The Upper School offers an intellectually challenging program that balances academic rigor with attention to individual interests and talents. Mastering the skills of critical interpretation, mathematical thinking, and scientific reasoning, Park students work in a climate of intellectual debate and discussion with encouragement always to question, to challenge, to assert. With every effort to make learning active, the faculty focuses on what students do with new information and how they use it to solve problems. Park, in fact, redefines "basic skills" to include analysis, interpretation, synthesis, and application.
The curriculum includes requirements and wide-ranging electives in literature, writing, history, mathematics, science, foreign language, performing and visual arts, and physical education. Research papers, debates, and literary analyses push the students' thinking, requiring more than rote recitation of facts. Essay tests and writing assignments, rather than multiple-choice or short answer formats, require the student to organize, synthesize, and articulate complex causal arguments into a coherent whole.
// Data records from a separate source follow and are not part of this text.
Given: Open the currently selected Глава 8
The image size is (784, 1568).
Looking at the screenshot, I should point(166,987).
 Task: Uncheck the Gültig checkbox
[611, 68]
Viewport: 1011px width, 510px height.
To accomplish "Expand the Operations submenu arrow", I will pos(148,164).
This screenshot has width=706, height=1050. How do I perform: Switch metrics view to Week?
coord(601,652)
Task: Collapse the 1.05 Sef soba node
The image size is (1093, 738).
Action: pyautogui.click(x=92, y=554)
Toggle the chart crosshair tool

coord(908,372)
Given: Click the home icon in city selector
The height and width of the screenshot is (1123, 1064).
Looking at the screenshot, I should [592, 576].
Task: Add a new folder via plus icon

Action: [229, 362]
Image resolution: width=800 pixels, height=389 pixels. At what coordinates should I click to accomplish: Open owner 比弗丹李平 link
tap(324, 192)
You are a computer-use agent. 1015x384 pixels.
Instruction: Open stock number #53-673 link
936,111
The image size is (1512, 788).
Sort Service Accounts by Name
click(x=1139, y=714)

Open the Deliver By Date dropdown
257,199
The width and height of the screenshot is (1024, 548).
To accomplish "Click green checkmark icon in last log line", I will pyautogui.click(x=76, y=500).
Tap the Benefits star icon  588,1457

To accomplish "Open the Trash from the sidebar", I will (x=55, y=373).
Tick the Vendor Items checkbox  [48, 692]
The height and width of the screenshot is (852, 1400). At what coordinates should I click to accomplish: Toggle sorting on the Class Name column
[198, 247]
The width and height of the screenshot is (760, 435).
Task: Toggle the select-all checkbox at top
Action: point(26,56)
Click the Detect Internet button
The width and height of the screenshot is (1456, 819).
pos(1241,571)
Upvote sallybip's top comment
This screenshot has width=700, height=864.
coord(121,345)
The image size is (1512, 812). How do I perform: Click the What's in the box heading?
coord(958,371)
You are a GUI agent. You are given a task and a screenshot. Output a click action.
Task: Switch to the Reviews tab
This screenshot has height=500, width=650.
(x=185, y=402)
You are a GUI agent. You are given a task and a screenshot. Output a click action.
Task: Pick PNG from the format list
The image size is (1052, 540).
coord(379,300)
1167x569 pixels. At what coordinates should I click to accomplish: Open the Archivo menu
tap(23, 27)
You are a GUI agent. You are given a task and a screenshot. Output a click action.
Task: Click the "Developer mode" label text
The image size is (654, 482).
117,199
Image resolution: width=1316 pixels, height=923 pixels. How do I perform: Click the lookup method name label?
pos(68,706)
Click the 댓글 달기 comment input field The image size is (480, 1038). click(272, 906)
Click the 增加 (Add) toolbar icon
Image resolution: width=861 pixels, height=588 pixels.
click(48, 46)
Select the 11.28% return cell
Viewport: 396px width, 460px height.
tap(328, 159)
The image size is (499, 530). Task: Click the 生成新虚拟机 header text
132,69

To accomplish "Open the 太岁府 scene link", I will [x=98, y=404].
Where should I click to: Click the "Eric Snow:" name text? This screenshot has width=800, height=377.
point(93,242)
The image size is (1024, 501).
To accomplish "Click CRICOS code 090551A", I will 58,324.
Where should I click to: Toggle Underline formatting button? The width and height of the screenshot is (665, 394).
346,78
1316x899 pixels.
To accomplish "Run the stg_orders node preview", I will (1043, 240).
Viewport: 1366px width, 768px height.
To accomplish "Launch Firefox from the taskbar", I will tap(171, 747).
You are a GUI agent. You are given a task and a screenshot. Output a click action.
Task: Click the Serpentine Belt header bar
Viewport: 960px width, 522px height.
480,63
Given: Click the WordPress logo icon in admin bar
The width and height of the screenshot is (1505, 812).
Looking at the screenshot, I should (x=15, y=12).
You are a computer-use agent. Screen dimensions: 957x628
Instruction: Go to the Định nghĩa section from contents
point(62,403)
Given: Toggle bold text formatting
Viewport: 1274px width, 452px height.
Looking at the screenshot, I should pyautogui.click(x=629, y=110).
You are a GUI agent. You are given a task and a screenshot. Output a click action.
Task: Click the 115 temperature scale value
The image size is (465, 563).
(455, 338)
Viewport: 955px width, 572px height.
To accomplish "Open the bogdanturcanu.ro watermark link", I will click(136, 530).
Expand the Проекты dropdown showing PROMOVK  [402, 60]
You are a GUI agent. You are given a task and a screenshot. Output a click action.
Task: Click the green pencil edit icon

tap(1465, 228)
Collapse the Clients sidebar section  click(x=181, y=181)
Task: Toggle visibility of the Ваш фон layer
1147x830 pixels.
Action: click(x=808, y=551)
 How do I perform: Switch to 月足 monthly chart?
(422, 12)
In addition to individual reflection and interpretation, one typically finds students and teachers engaged in discussions of ideas and issues in the student commons, the library, and in the hallways. Intellectual engagement is central to a student's academic experience.
As Upper School students work towards a mastery of learning skills, they become involved in comprehensive research projects. Students learn to go beyond the obvious and easily accessible sources and ferret out information from a range of resources. They also learn to discriminate between relevant and irrelevant information.
Nearly all Park students exceed graduation requirements, choosing course loads to take full advantage of the opportunities the school offers to grow and mature intellectually and socially. Advanced courses and independent study are offered in all subjects.
The culmination of Park's emphasis on choice and responsibility for one's own learning comes at the end of senior year with the selection of a senior project. A defining experience in many seniors' careers, the off-campus internship allows students to pursue special interests outside the curriculum in a professional setting. In formal presentations following the projects, students share their experiences with Upper School students, faculty, and parents. Recent projects have included internships in computer programming at The Hubble Space Telescope, environmental education at the Living Classroom Foundation, emergency room medicine at Sinai Hospital, and sports journalism at the Baltimore Sun. Other students have selected projects in architecture, landscaping, film production, immigration services, public relations, and politics.
Upper School students shape the life of the Park community. They lead assembly discussions, attend leadership conferences, chaperone field trips for younger students, build for Habitat for Humanity, serve as mentors and tutors, and work to raise the awareness of the school community about a range of social issues. Other aspects of student life include student government, Postscript, the school newspaper, theater and musical productions, and foreign exchange programs. The interscholastic athletics program offers junior varsity and varsity competition in soccer, basketball, lacrosse, tennis, cross-country, field hockey, softball, baseball, and golf.
Park students are admitted to a wide array of strong colleges. Students consistently report being well-equipped for a higher level of study. What they find most useful is how they were taught to think and analyze and question at Park. What they most often report missing from their college experience are the close relationships they had with their teachers at Park.
After college, many Park graduates earn professional degrees in medicine and law or doctoral degrees in a range of fields from information systems and engineering, to architecture, psychology and education. Park alumni manage large corporations or they own small businesses. They work in higher education and health services; they are professional artists and authors, economists and biologists, social workers and marketing specialists; they serve as community leaders and volunteers. Their pursuits validate the daily efforts of the faculty to ensure that their students leave Park not only with specific skills and knowledge, but with an enduring interest in the life of the mind.